**TASK BRIEF:** Your task is to retype every entry exactly while omitting the pictures.

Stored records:
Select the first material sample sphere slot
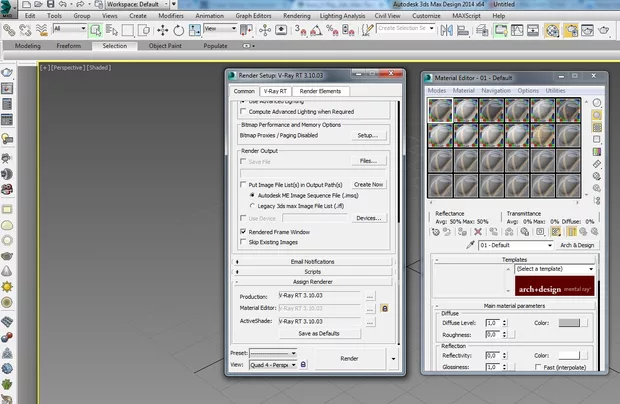The height and width of the screenshot is (404, 620). 441,111
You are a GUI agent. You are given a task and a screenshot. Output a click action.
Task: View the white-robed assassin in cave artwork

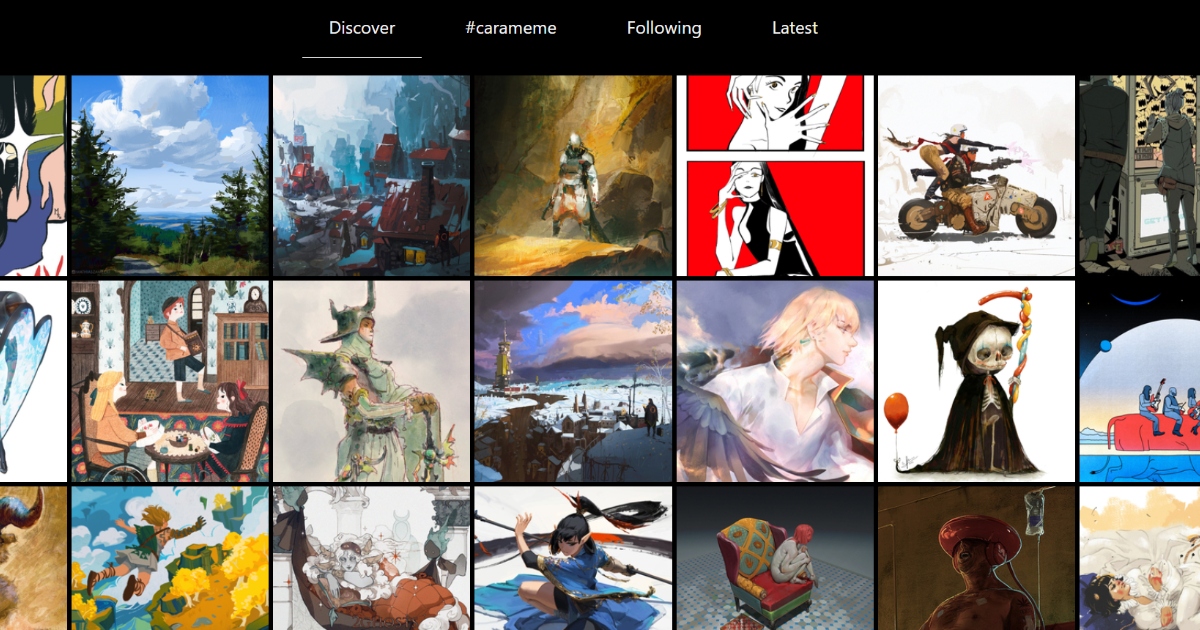pos(573,176)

**RESULT OF THIS EXERCISE:**
Select the first material sample sphere slot
The height and width of the screenshot is (404, 620). 441,111
You are a GUI agent. You are given a task and a screenshot. Output a click action.
Task: View the white-robed assassin in cave artwork

pos(573,176)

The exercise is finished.